Hi Daniella.I understand how you feel. Marriage is about compromise and about being open and honest. The wedding can be small and intimate with just the closest of family members present at a location you both love.The celebrant you choose would be able to develop a beautiful meaningful ceremony with you both so that it will be a momentous occasion.The reception can be equally intimate eg. going out to dinner, reception at home, cocktails. The money saved can be spent on a honeymoon or for a home.Good luck in your discussions with your future husband.

How can I help my celebrant to provide a personal and fun service?

What's the best way for me to help my celebrant to provide a personal and fun service?

The best way is to have open and honest discussions. Ask questions of the celebrant. The relationship you and the celebrant build is important so that you both can plan the wedding ceremony and make it personal, unique and wonderful. You will be able to explain to the celebrant what you want,where you plan the ceremony to be, who you want to be involved and what is to be said and done. The celebrant can offer suggestions to assist you both.

How do I choose a celebrant that will suit my partner and I?

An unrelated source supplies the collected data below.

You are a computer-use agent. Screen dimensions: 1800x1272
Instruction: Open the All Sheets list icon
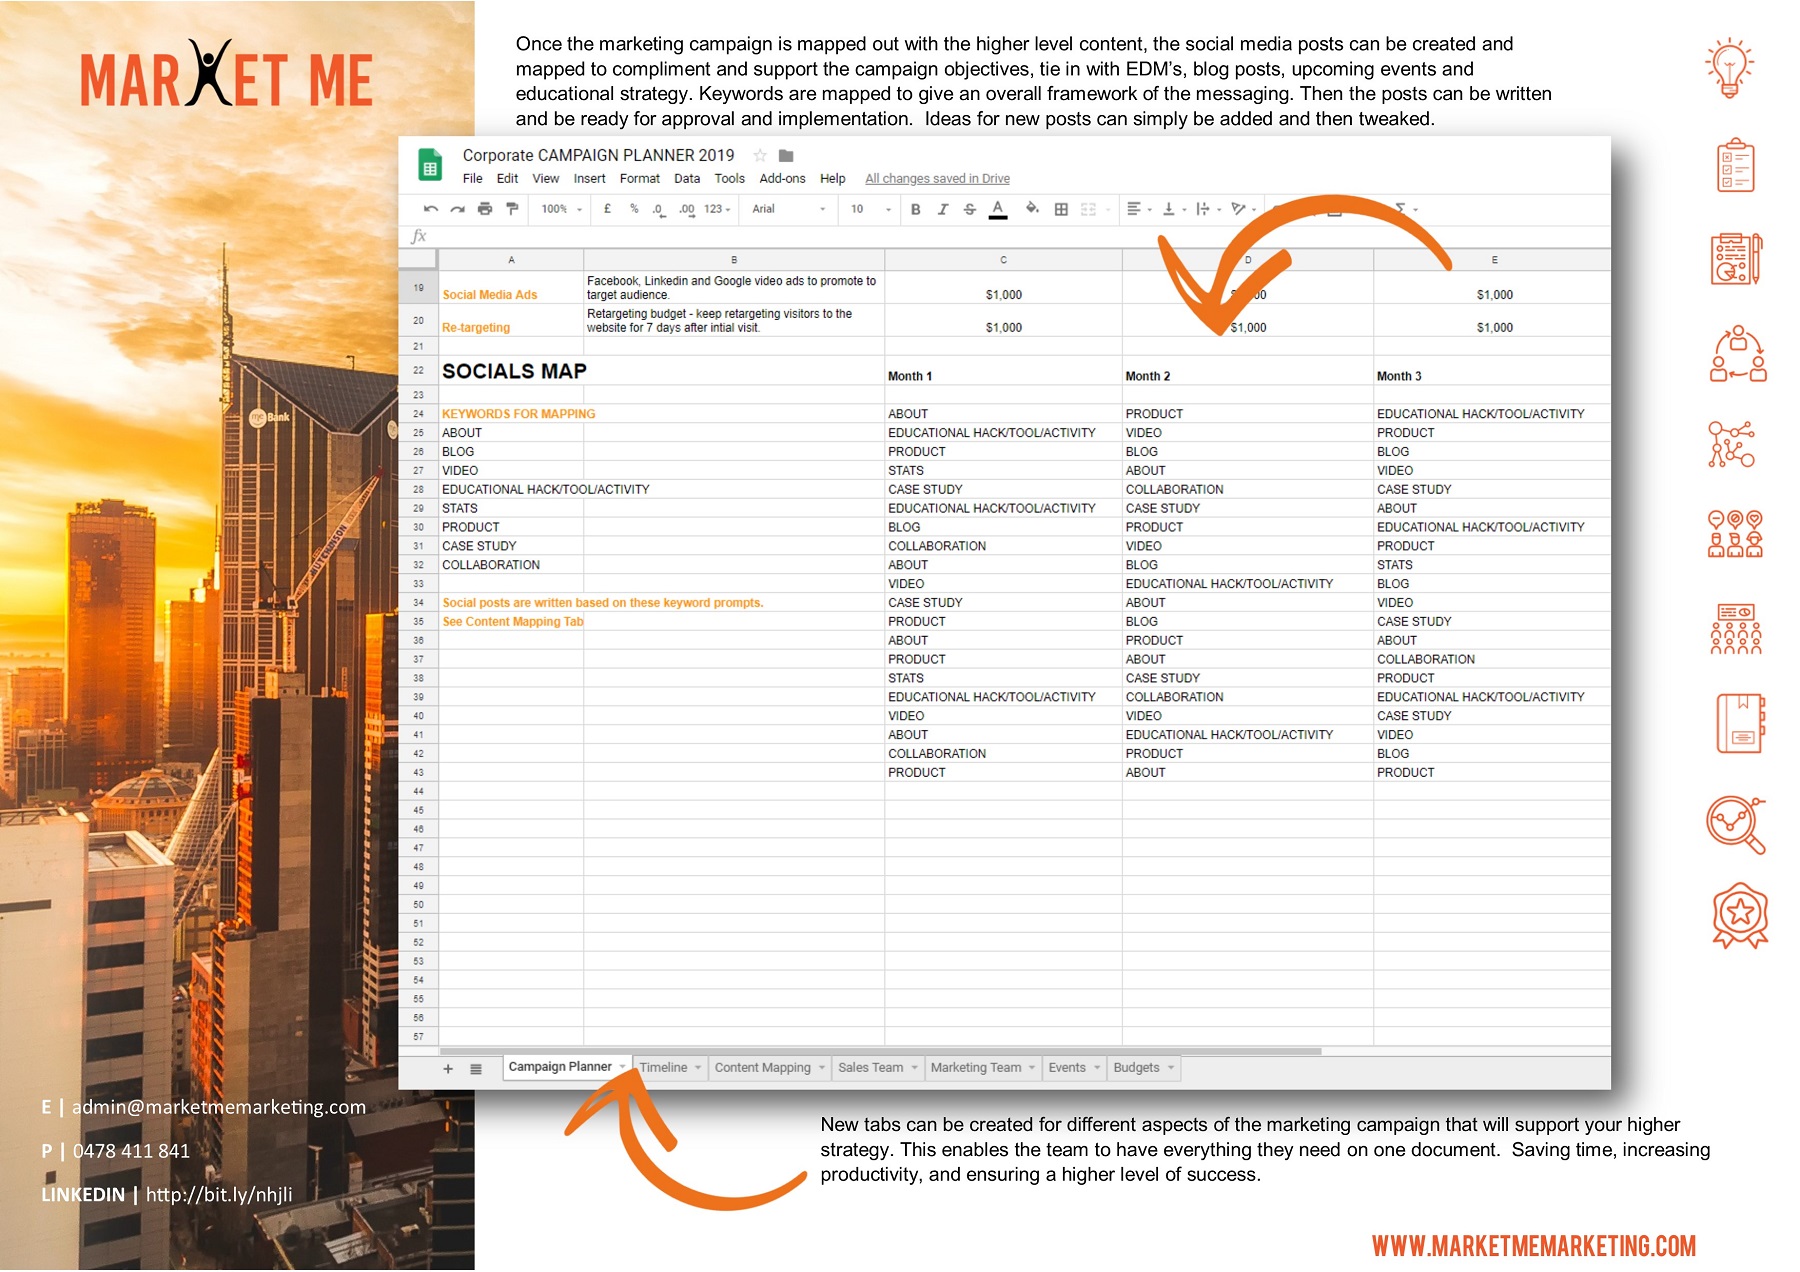[476, 1069]
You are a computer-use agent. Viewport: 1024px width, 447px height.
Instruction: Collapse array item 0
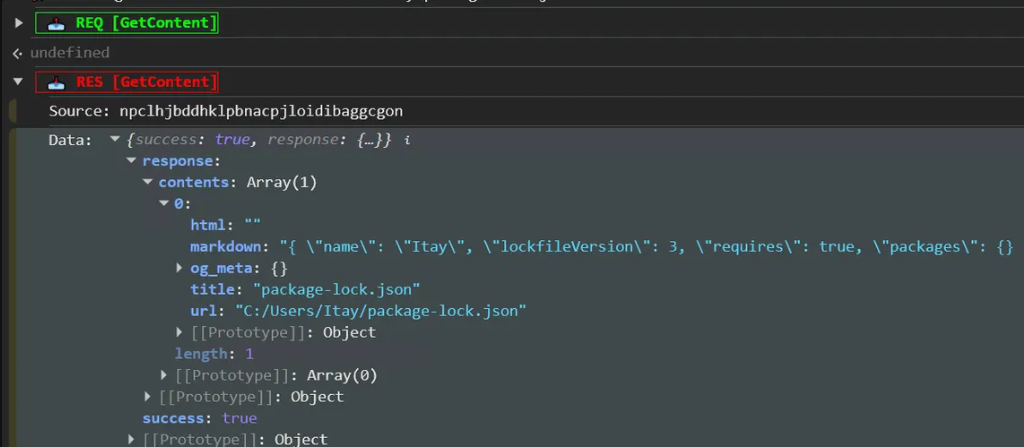click(164, 204)
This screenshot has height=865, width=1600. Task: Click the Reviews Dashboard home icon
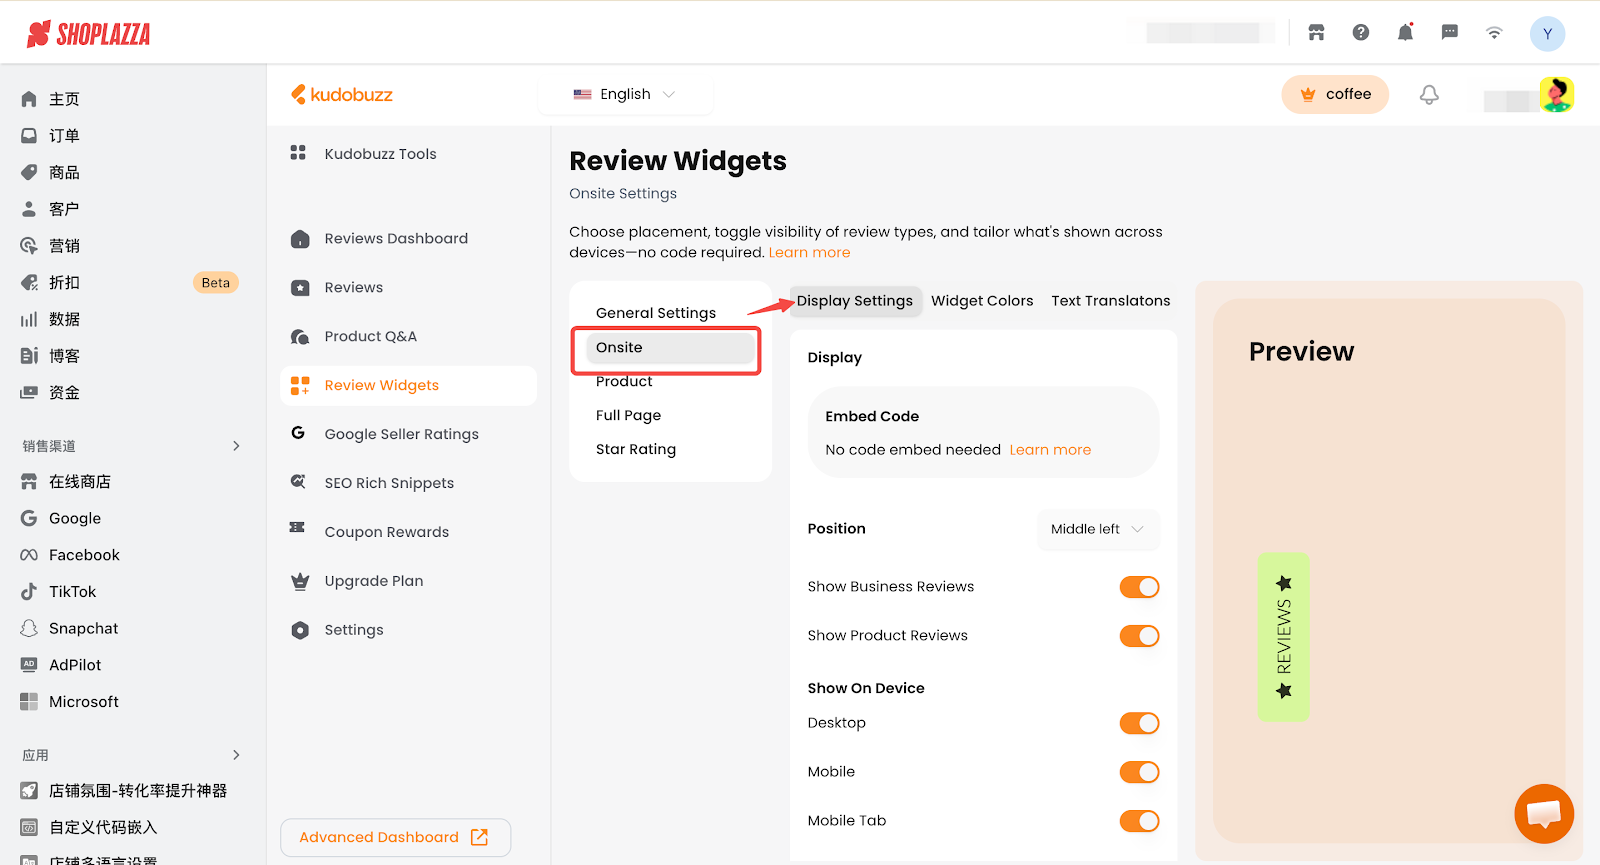click(300, 239)
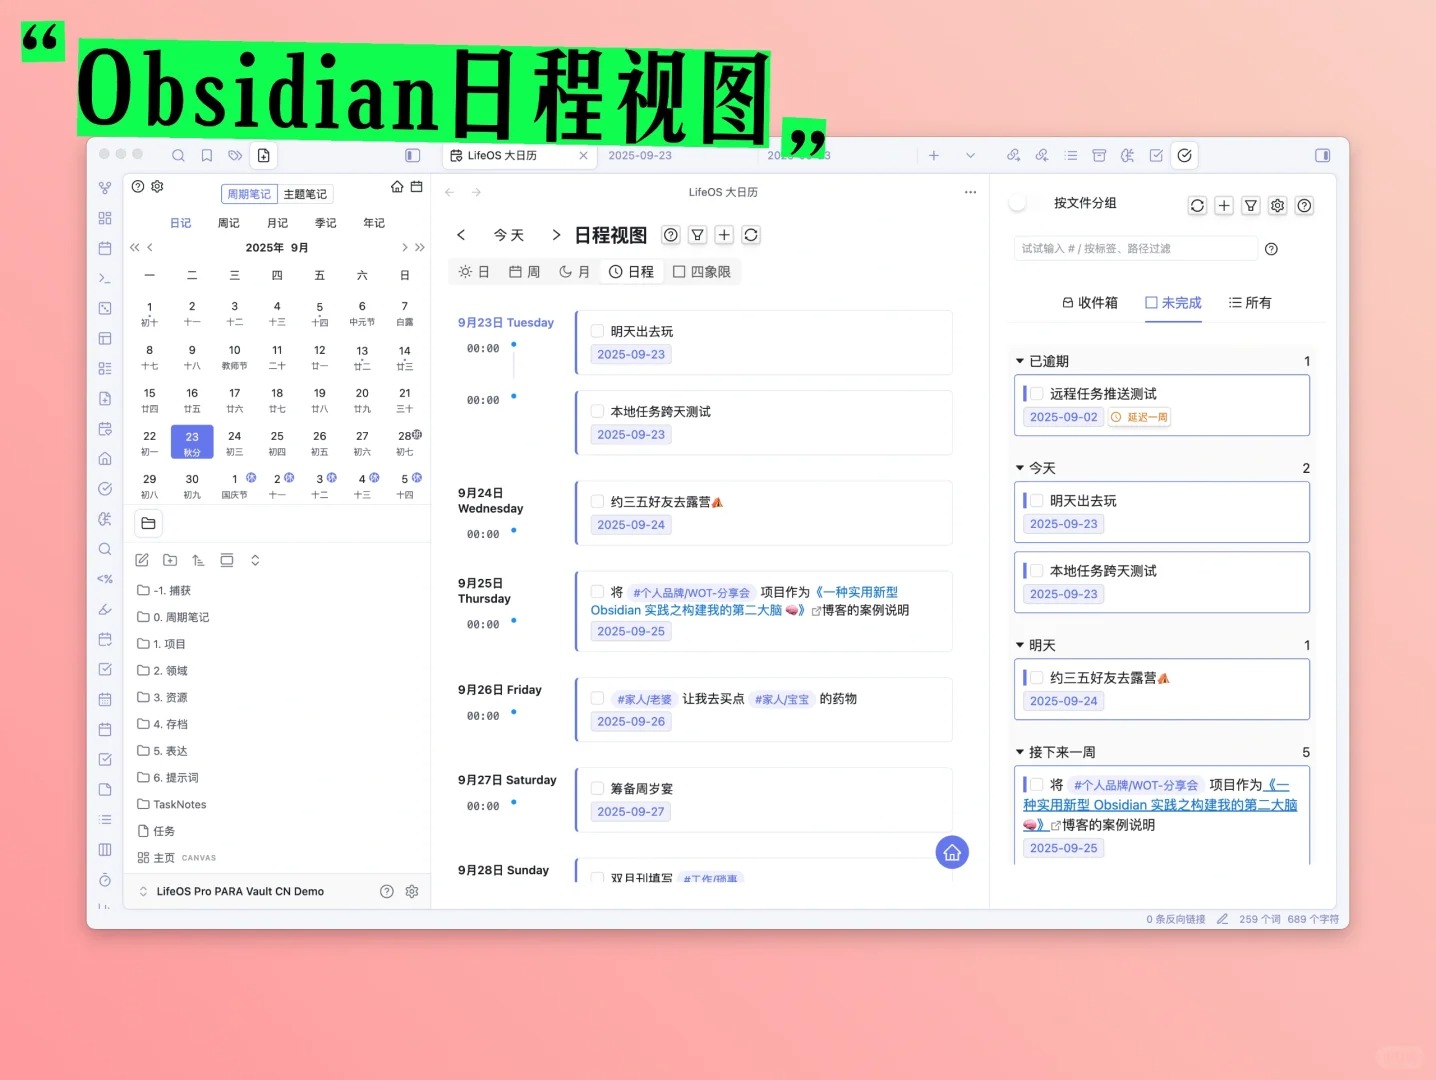Click the floating blue home button
The width and height of the screenshot is (1436, 1080).
(x=951, y=852)
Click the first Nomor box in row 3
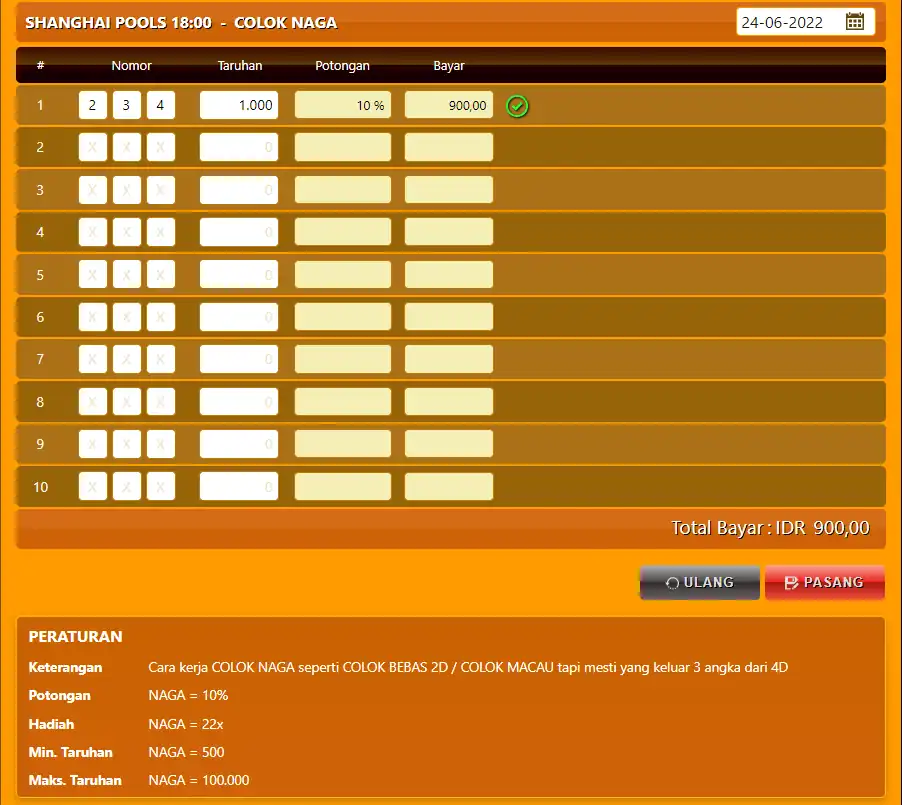Image resolution: width=902 pixels, height=805 pixels. pyautogui.click(x=93, y=190)
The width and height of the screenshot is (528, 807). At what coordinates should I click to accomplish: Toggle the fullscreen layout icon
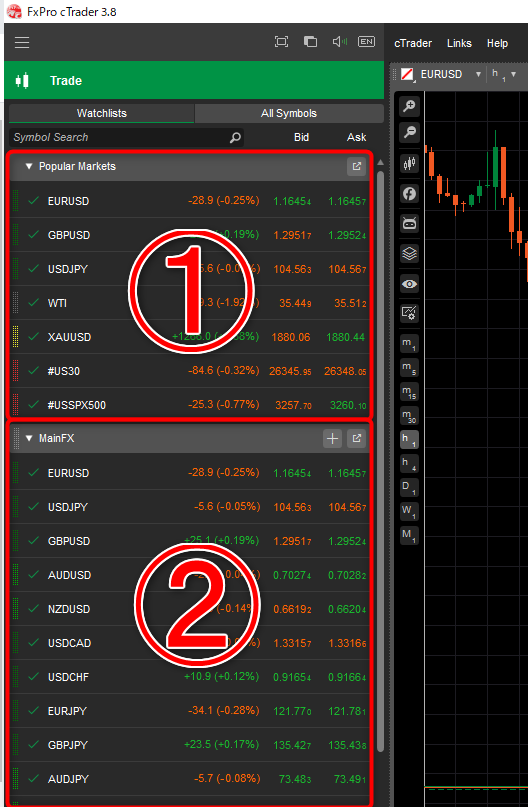click(281, 42)
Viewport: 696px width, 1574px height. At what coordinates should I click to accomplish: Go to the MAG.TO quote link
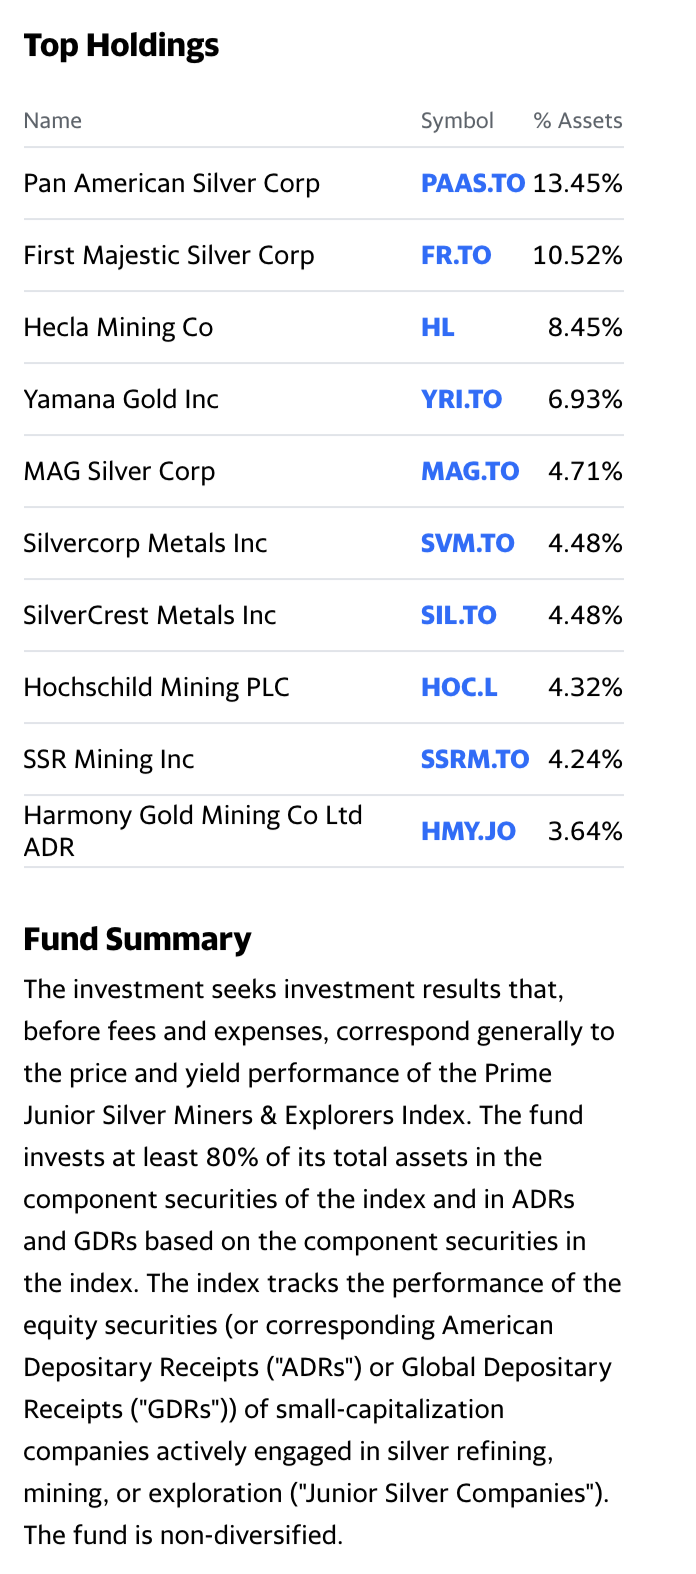point(470,471)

What is the best method for choosing the ideal celebrant?

The best method is to look in the local area, meet with them and ask questions. Look for someone who cares, is professional in attire and in their actions, who makes you both feel comfortable and takes on board what you want in your wedding. The celebrant should be able to offer suggestions and advice regarding the ceremony in order to make your wedding unique and special.